Es, sin lugar a duda, el tipo de exposición que recomendaría visitar a cualquiera. Que se pierda las dos horas que dura de media el recorrido (un servidor tardó tres largas), con los cascos en las orejas y acompañando los textos y los recuerdos gráficos con la voz que nos acompañará todo el trayecto.
El objetivo de la cultura, y en definitiva, de la educación, debería ser éste, y no aquel que lamentablemente en muchos casos se persigue (la absorción de conocimiento). Que siento ser pesado con el tema, pero es que en pleno siglo XXI ya me parece absurdo que nos empeñemos en empollar información que podemos consultar desde prácticamente cualquier lado y en apenas unos segundos.

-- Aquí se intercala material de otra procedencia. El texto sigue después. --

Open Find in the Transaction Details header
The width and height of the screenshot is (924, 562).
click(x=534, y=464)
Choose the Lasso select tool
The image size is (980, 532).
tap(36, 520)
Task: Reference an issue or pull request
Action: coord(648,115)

¿No es mejor labrar una capacidad crítica en cada ciudadano? ¿Dotarle de las herramientas para que sea capaz de tejer una conciencia social propia?

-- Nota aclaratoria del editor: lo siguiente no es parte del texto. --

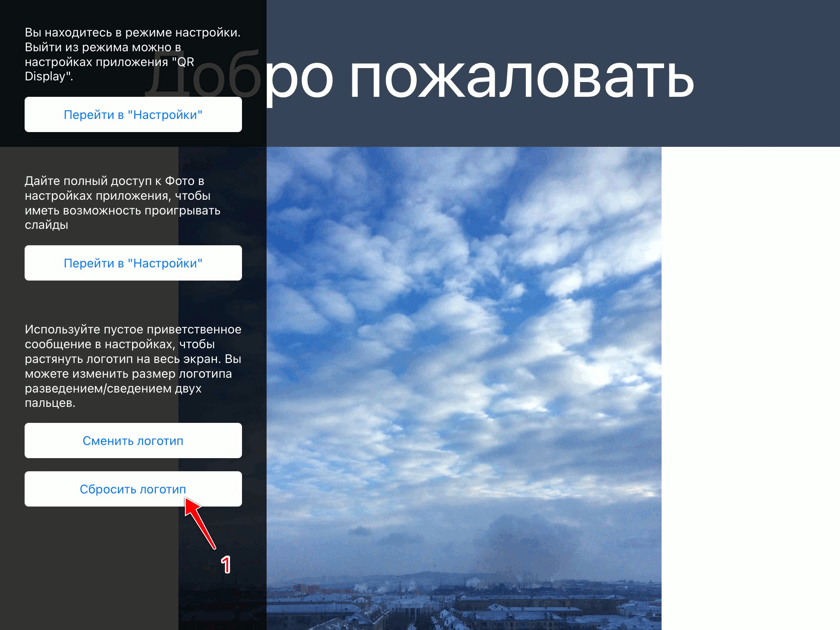Click the blank white area beside the photo
The height and width of the screenshot is (630, 840).
click(x=751, y=388)
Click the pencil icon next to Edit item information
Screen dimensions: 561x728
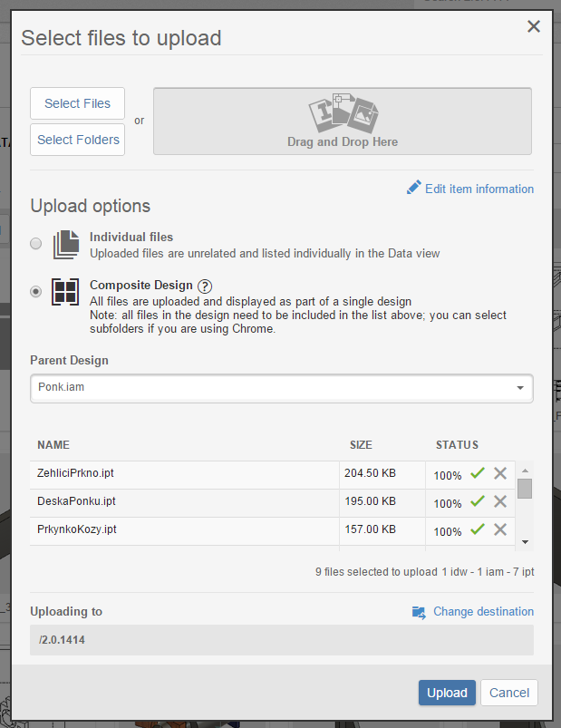tap(412, 188)
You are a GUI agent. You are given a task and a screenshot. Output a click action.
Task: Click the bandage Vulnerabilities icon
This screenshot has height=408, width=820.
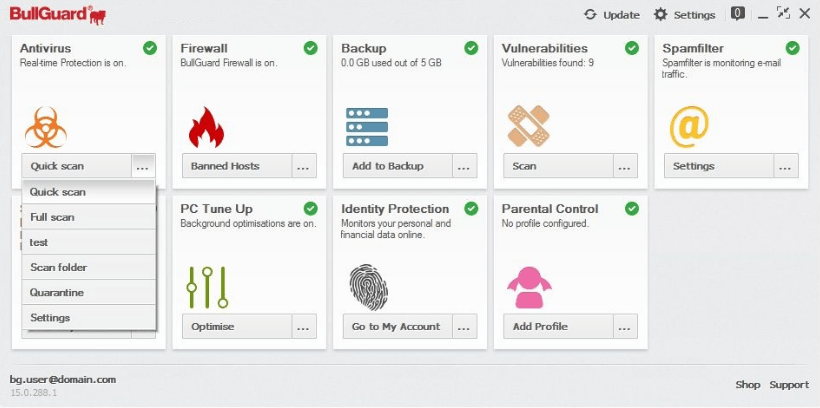(528, 126)
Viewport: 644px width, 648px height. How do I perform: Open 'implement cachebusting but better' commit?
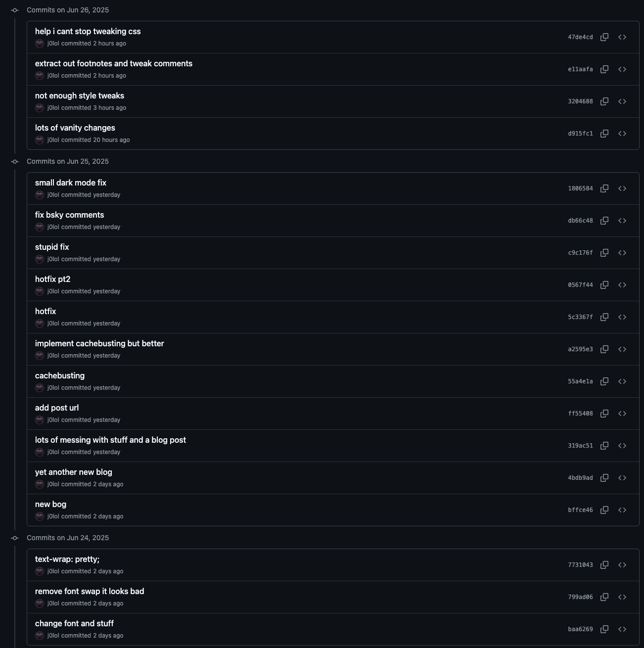click(99, 343)
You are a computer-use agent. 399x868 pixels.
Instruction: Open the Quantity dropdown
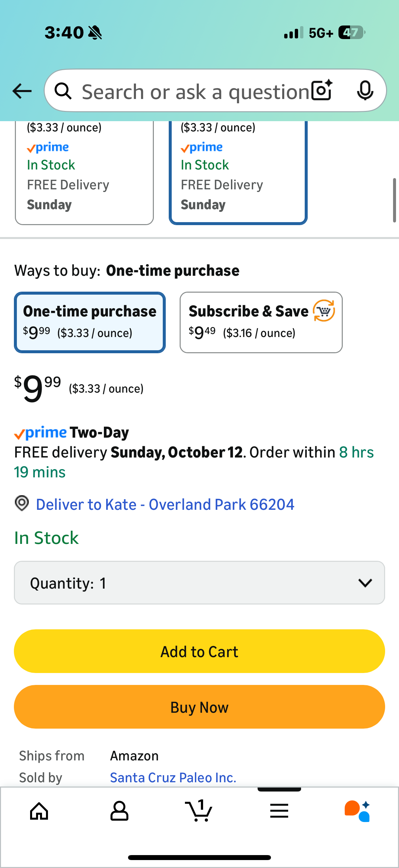(x=199, y=583)
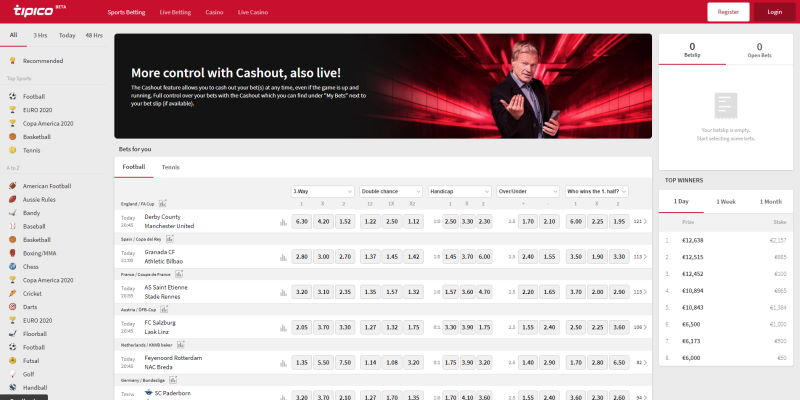
Task: Expand the 3-Way market dropdown
Action: [322, 190]
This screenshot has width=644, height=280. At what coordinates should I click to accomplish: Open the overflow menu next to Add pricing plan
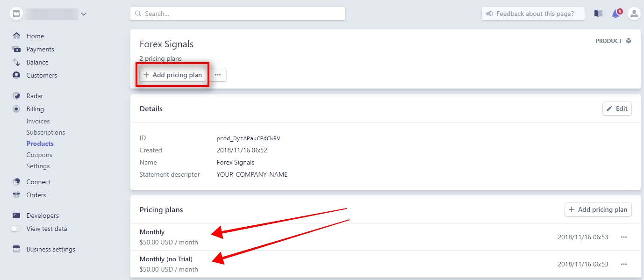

De eso va la exposición. Para alguien que, como un servidor, tuvo la suerte de visitar el año pasado los tres campos que aún quedan de lo que en su día fue Auschwitz (cerca de Kracov, Polonia), y que también ha estado en otros campos como el de Sachsenhausen (en Oranienburg, Alemania), la experiencia ha sido más que meramente recordatoria, un viaje a re-descubrir la trágica historia de nuestros antepasados de la mano de algunos de los testigos que aún quedan con vida.
Tratado de la forma más honesta y neutral que se puede tratar tamaña atrocidad. Poniéndose, por supuesto, en el papel de los judíos, pero también en el de los nazis, en el del resto de alemanes, en todos aquellos que tuvieron que trabajar en los campos aún asqueados de lo que tenían que hacer.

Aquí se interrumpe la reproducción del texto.